Act I presents the background information: Desdemona has eloped with Othello.  Roderigo is in love with Desdemona and has hired Iago to win her for him.  Iago is plotting revenge against Othello.  Brabantio is worried that he will lose his daughter to Othello.  The Duke, worried about the Turks, is planning to send his fleet to Cyprus.

Act I establishes Iago as the prime mover.  The villain dominates this play.  Iago is Janus, the two-faced god of doors: he opens and closes almost every scene.  He has more lines than Othello, and he will speak his evil intentions openly to Roderigo and us, the audience, through soliloquy.  So, Act I establishes the dramatic irony: we know Iago is evil, but no one else (except for the dim-witted Roderigo) does.
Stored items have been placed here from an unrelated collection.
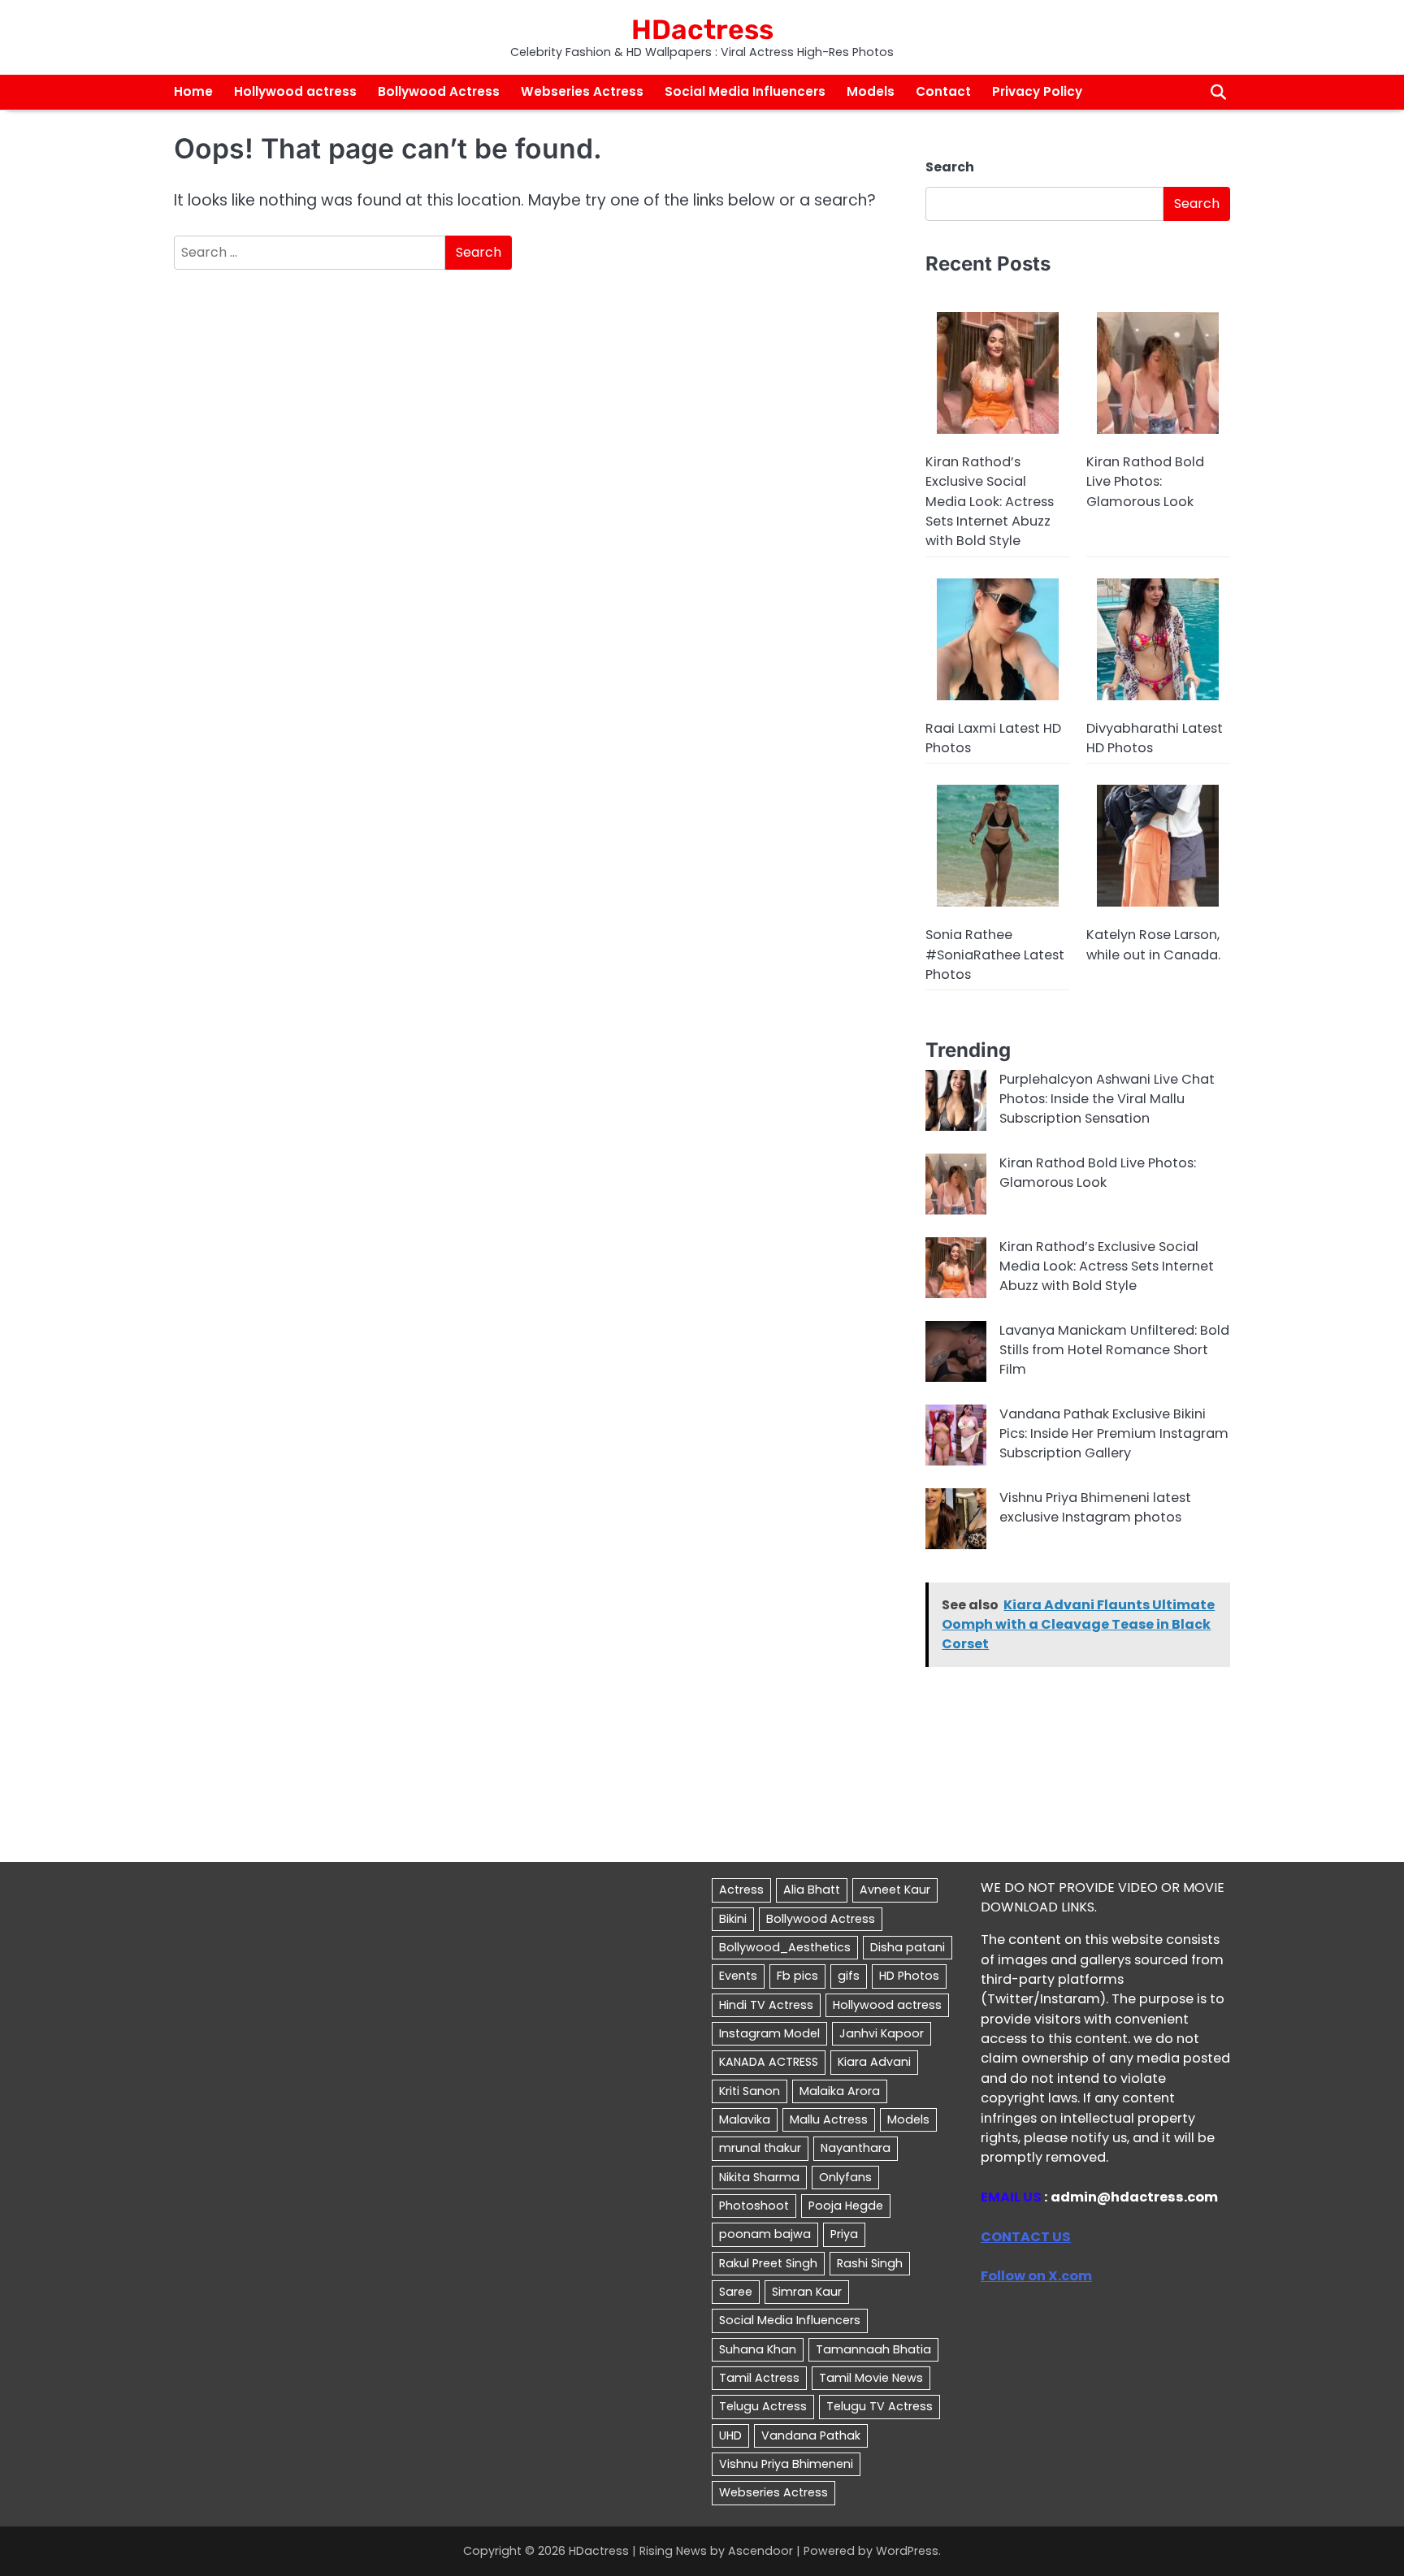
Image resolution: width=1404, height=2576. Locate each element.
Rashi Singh (870, 2263)
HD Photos (909, 1976)
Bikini (733, 1919)
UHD (730, 2435)
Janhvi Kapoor (881, 2033)
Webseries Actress (582, 91)
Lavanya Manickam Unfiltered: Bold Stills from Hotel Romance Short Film (1114, 1350)
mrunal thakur (760, 2148)
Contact (943, 91)
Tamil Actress (759, 2378)
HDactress (702, 29)
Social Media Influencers (745, 91)
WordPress (907, 2551)
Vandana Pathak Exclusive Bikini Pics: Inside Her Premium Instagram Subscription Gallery (1113, 1434)
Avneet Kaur (895, 1889)
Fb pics (797, 1976)
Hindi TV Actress (766, 2005)
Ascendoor (760, 2551)
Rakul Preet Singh (768, 2263)
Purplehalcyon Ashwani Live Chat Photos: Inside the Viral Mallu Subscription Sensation (1107, 1099)
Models (871, 91)
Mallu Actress (829, 2119)
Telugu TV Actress (879, 2406)
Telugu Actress (763, 2406)
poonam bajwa (765, 2234)
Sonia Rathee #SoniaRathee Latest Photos (994, 954)
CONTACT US (1026, 2236)
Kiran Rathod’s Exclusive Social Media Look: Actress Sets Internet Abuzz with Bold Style (989, 501)
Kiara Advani (874, 2062)
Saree (735, 2292)
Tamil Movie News (871, 2378)
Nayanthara (855, 2148)
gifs (849, 1976)
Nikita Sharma (759, 2177)
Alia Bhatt (811, 1889)
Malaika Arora (840, 2091)
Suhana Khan (757, 2349)
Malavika (744, 2119)
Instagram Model (769, 2033)
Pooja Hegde (845, 2205)
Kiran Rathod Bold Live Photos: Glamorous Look (1145, 481)
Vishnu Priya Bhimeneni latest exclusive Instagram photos (1095, 1507)
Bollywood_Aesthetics (785, 1947)
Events (738, 1976)
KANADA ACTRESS (768, 2062)
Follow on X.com (1036, 2275)
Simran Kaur (807, 2292)
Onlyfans (845, 2177)
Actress (741, 1889)
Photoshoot (754, 2205)
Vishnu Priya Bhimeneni (786, 2464)
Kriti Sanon (749, 2091)
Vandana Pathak (810, 2435)
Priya (844, 2234)
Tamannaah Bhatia (873, 2349)
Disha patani (907, 1947)
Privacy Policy (1037, 91)
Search (949, 167)
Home (193, 91)
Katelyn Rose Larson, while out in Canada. (1153, 944)
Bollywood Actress (439, 91)
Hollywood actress (295, 91)
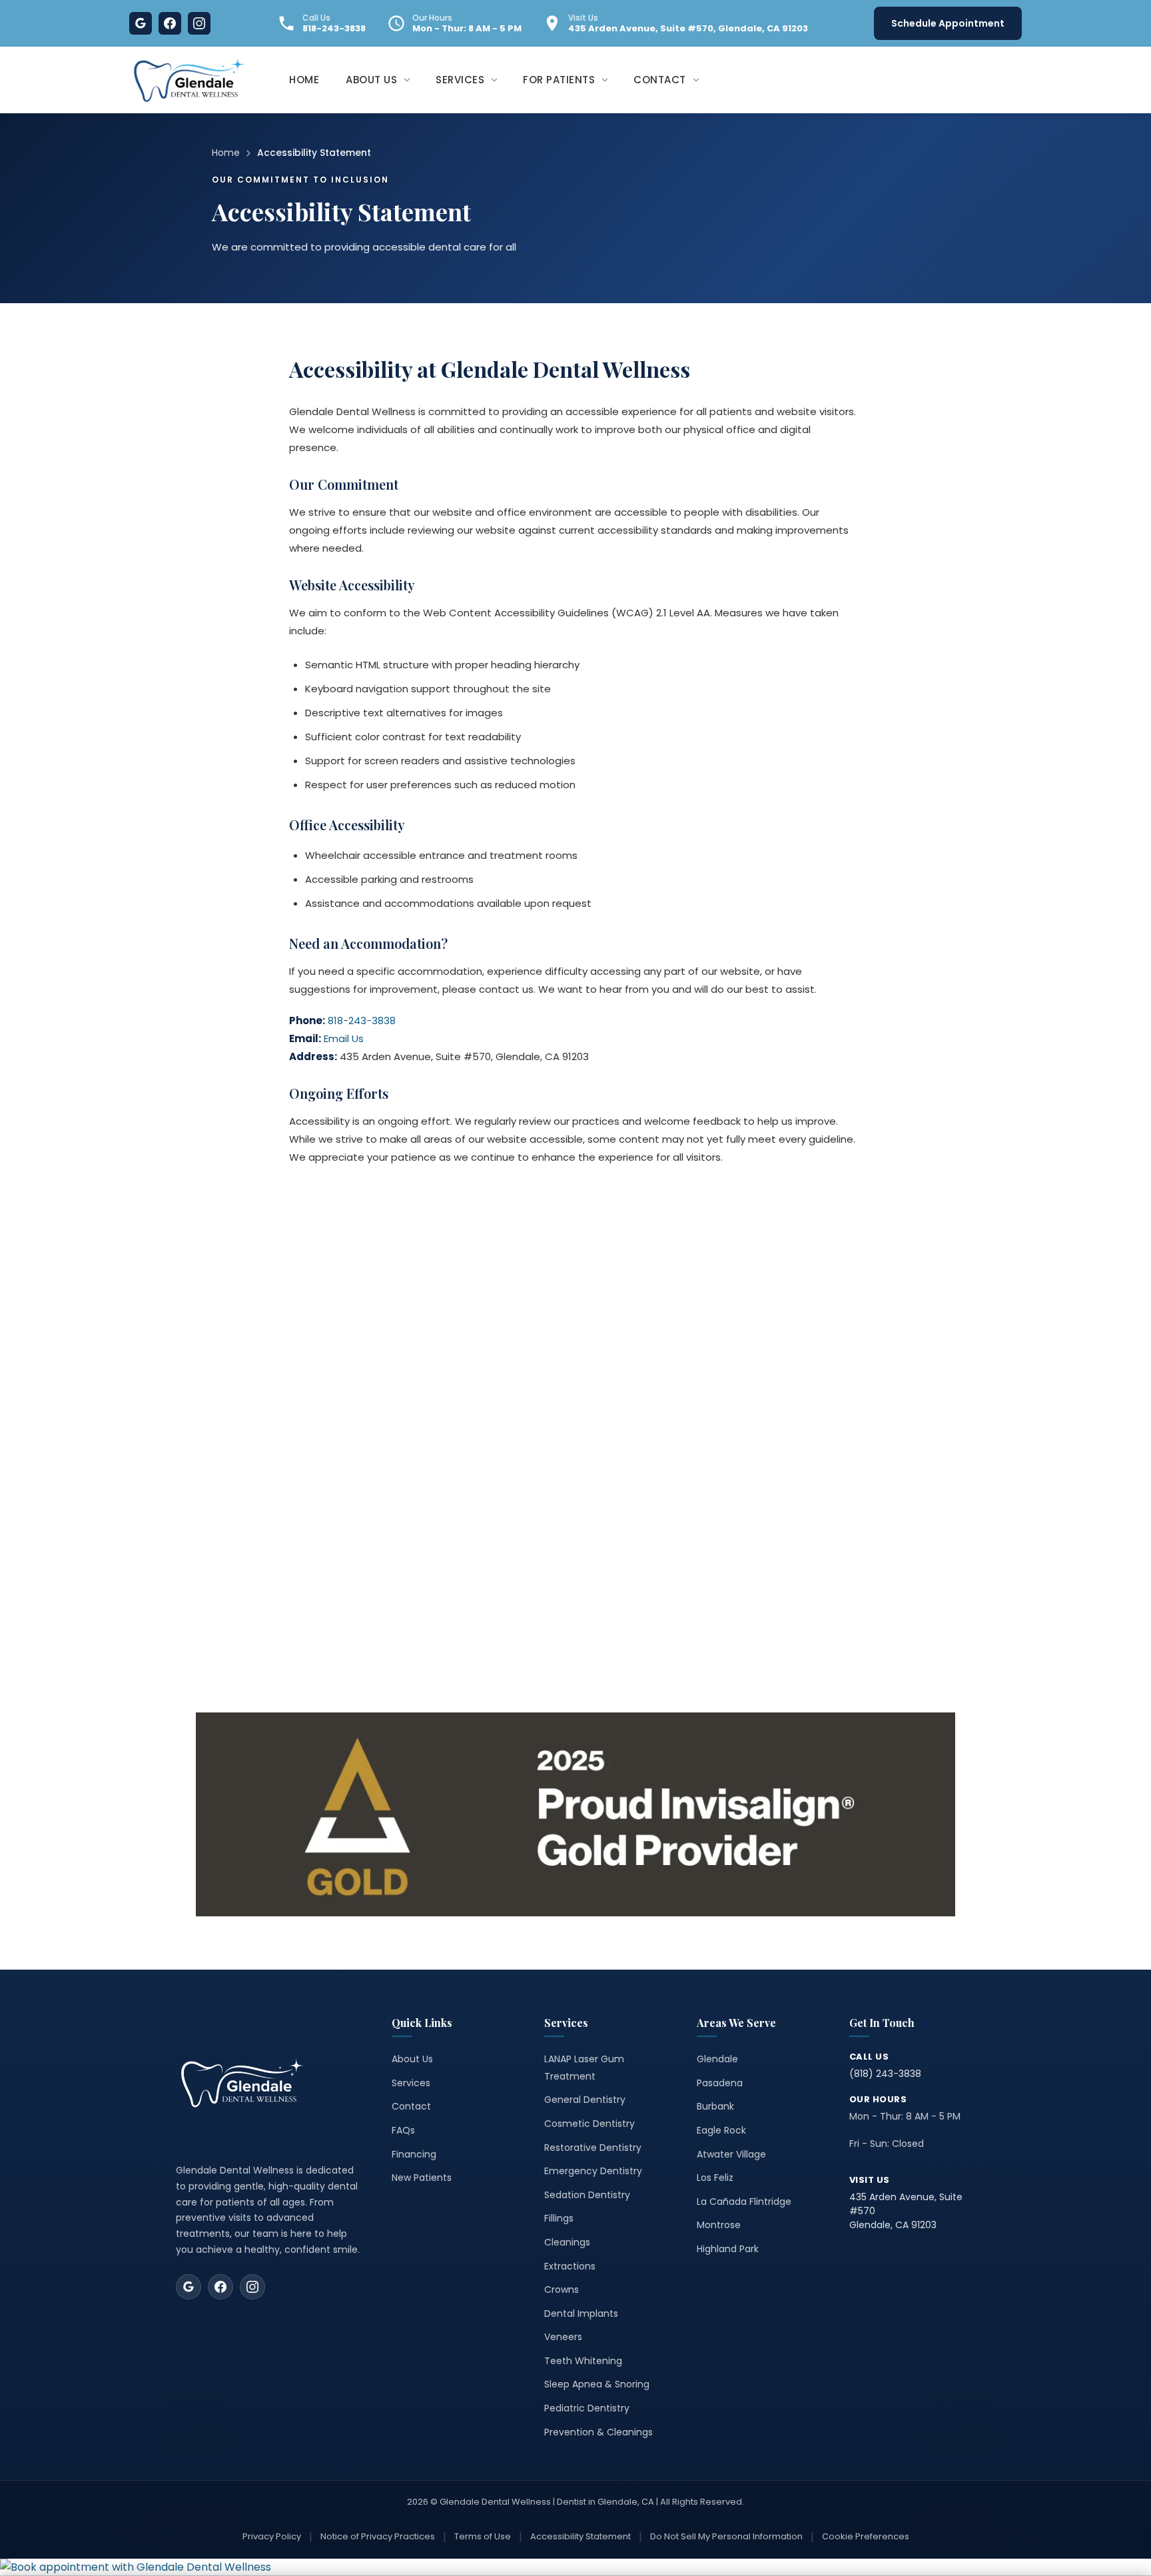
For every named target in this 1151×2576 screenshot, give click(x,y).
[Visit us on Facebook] (220, 2286)
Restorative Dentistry (592, 2147)
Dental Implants (581, 2313)
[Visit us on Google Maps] (188, 2286)
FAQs (403, 2130)
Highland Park (728, 2248)
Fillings (559, 2218)
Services (411, 2083)
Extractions (569, 2266)
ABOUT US (371, 80)
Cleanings (567, 2242)
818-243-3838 (334, 29)
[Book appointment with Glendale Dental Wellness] (575, 2567)
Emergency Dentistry (593, 2171)
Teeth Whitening (583, 2360)
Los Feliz (715, 2177)
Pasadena (720, 2083)
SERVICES (460, 80)
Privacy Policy (271, 2536)
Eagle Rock (721, 2130)
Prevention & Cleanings (598, 2432)
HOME (304, 80)
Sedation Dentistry (587, 2195)
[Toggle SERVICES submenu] (498, 80)
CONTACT (659, 80)
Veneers (563, 2336)
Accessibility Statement (580, 2536)
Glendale (717, 2059)
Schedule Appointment (947, 23)
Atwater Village (731, 2154)
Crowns (561, 2289)
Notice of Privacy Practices (377, 2536)
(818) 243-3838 (885, 2073)
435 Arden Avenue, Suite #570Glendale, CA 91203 (905, 2211)
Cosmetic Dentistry (589, 2123)
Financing (414, 2154)
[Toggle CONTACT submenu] (700, 80)
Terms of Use (482, 2536)
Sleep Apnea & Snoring (596, 2384)
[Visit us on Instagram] (252, 2286)
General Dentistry (584, 2099)
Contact (411, 2106)
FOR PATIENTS (559, 80)
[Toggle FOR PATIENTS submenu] (608, 80)
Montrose (719, 2225)
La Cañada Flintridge (744, 2201)
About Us (412, 2059)
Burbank (715, 2106)
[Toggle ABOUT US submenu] (411, 80)
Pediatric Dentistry (586, 2408)
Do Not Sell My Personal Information (726, 2536)
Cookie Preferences (865, 2536)
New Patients (422, 2177)
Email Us (344, 1038)
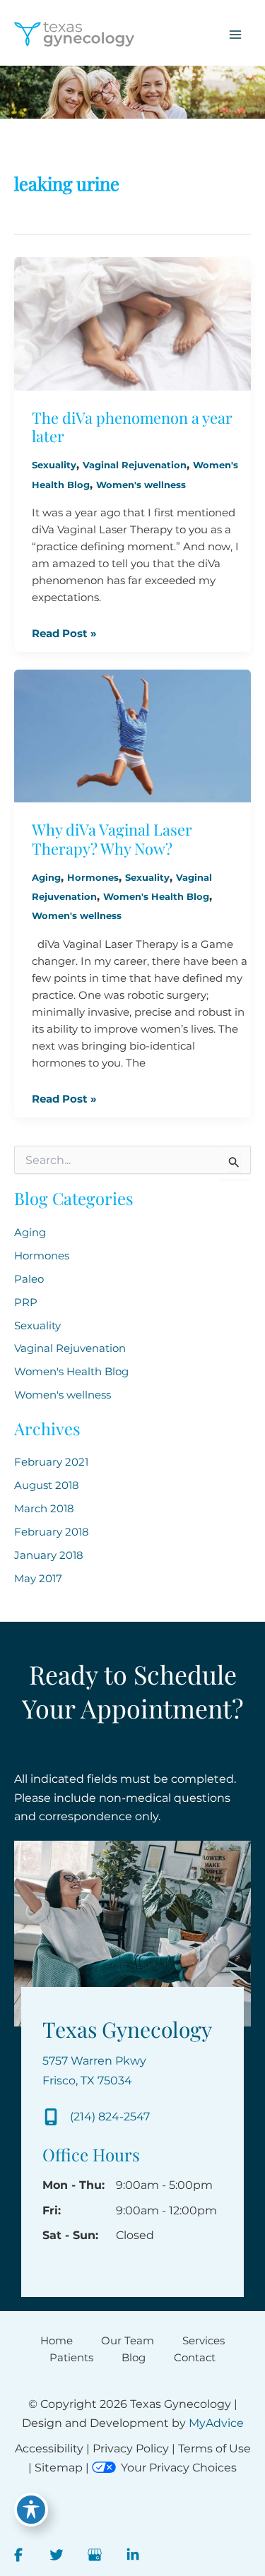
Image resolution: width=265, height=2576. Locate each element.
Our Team (127, 2340)
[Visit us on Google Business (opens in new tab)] (94, 2554)
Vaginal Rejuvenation (135, 465)
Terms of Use (214, 2448)
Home (56, 2340)
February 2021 (51, 1462)
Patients (71, 2357)
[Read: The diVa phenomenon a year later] (132, 323)
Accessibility (49, 2448)
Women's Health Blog (156, 896)
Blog (134, 2357)
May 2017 (38, 1578)
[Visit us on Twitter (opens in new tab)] (56, 2554)
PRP (25, 1302)
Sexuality (54, 465)
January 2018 (48, 1555)
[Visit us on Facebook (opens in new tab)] (18, 2554)
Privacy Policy (131, 2448)
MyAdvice (216, 2423)
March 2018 (44, 1508)
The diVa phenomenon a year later (132, 426)
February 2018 (51, 1532)
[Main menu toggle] (235, 35)
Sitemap (59, 2467)
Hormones (93, 877)
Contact (195, 2357)
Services (203, 2340)
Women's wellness (141, 485)
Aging (46, 877)
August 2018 (46, 1485)
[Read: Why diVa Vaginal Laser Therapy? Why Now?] (132, 735)
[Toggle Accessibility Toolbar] (31, 2510)
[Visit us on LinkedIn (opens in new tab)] (132, 2554)
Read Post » (64, 634)
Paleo (29, 1279)
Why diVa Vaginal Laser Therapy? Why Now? (112, 838)
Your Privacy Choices (179, 2467)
Act I also establishes the setting.  Venice, city of reason, stands in sharp contrast to the wild island of Cyprus.  Venice, the city of carnival, is where people where masks: Iago pretends to be Roderigo and Othello's friend.  Desdemona pretends to be a dutiful daughter.  Brabantio pretends to be an upstanding senator.  Othello pretends to be a civilized European.

Act I sets the conflict of the play: Iago vs. Othello.  Othello wins in Act I, in Venice.  He has the Duke to play judge.  He publicly defeats Brabantio (and Iago).  Othello's voice rings eloquently in Act I.  All this will change once on Cypurs.  Igao will have more room to plot and maneuver on the island.  He will play upon everyone's vices, especially Othello's.  Othello's jealousy will rage, and he will lose his power of language and his woman.

Act I shows Desdemona as a rebellious daughter.  She will change in Acts II-V to become the paragon of virtue.  It's hard to believe it's the same character.